Task instructions: Quote exactly, and only, the lines of the material below from the line with "Given: Go to Control Centre settings" through the line with "This screenshot has width=1502, height=1474.".

Data to process:
|---|
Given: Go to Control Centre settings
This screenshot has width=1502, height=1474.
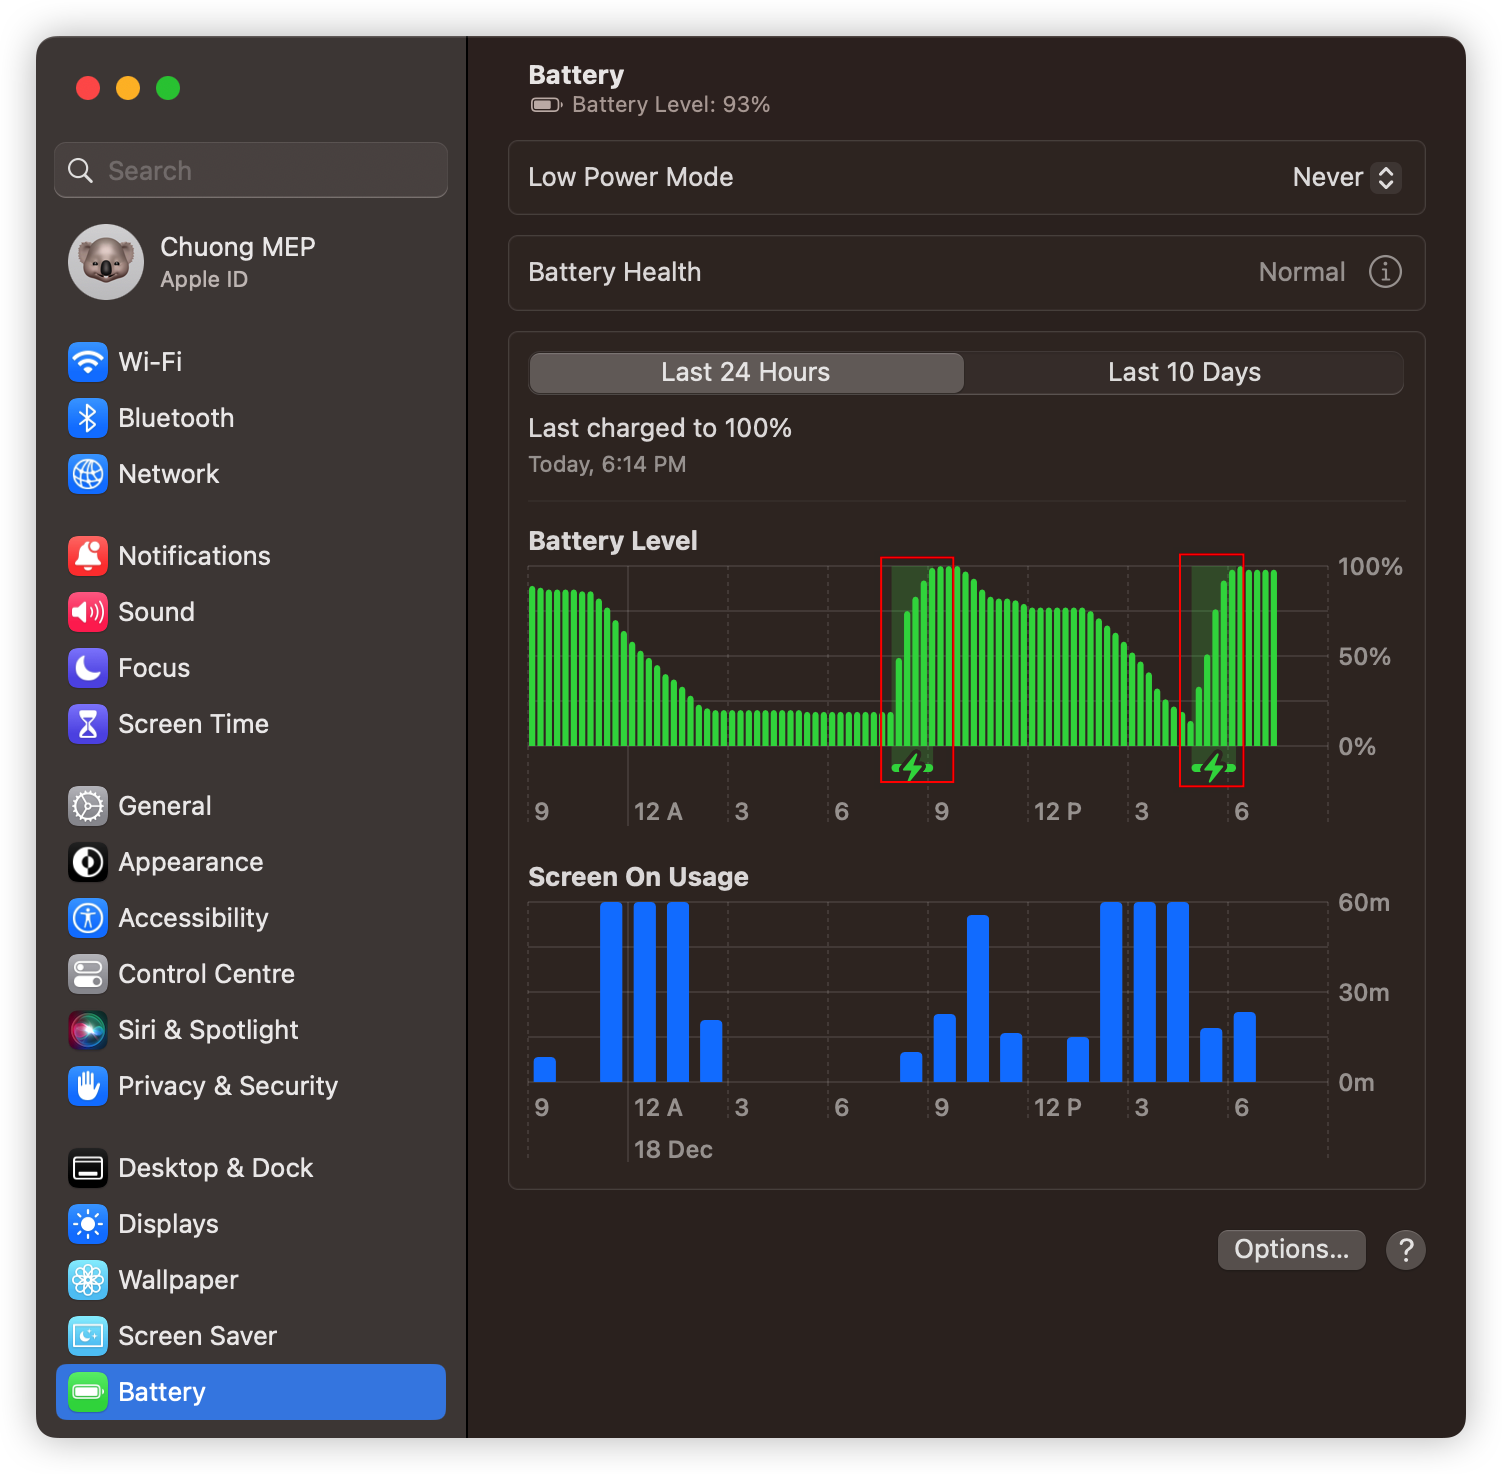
|---|
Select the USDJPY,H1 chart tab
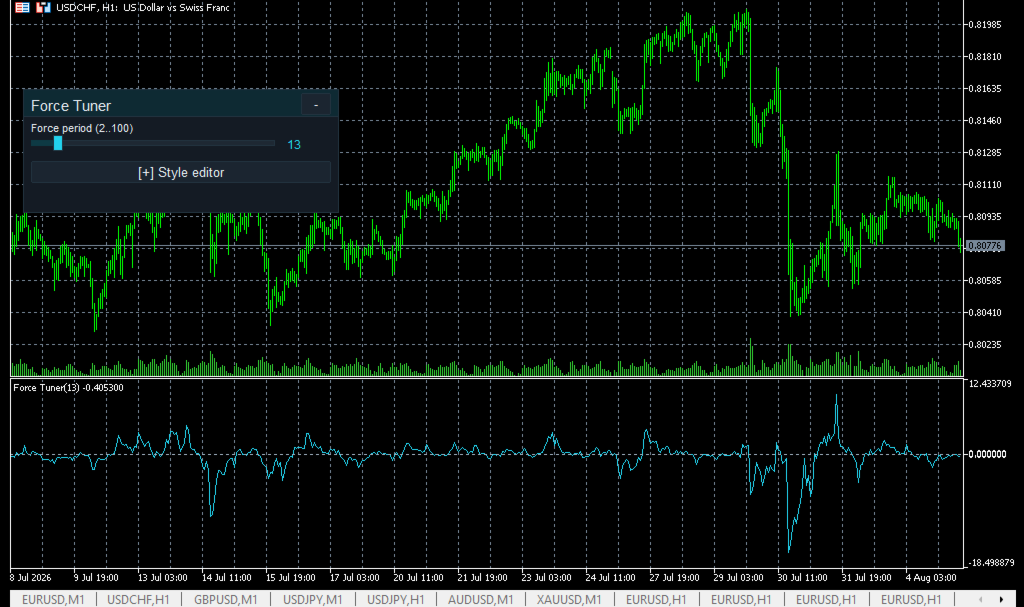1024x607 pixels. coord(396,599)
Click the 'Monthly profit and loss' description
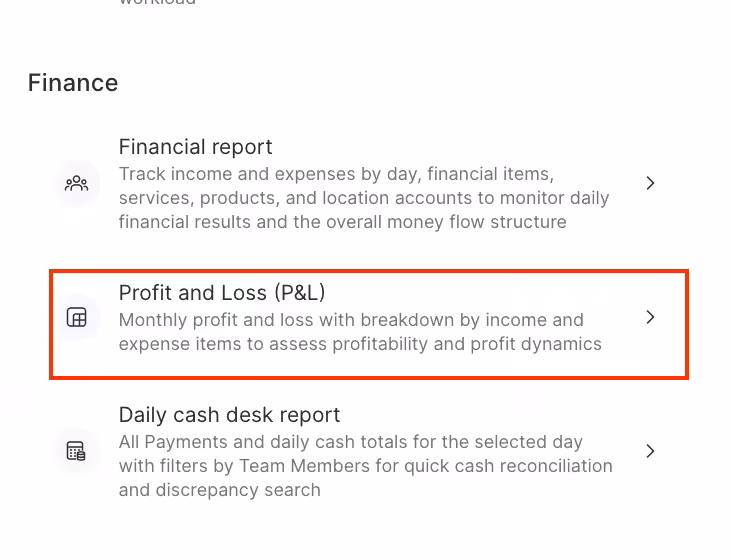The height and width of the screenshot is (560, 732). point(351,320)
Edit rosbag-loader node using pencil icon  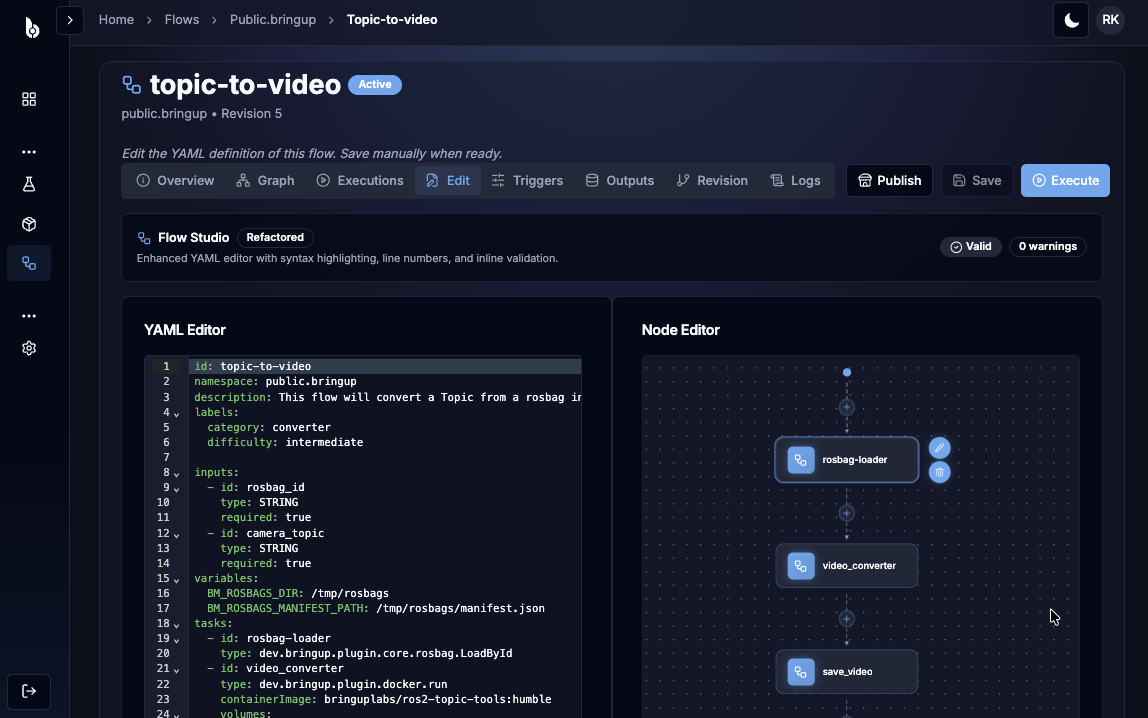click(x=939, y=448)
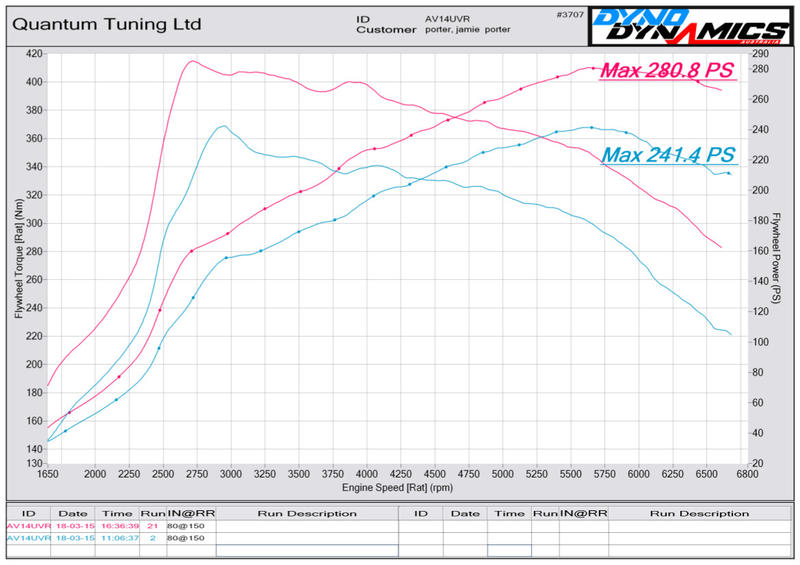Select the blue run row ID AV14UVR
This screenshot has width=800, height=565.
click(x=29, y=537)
|---|
Exercise output:
Given: Go to Control Centre settings
This screenshot has width=1502, height=1474.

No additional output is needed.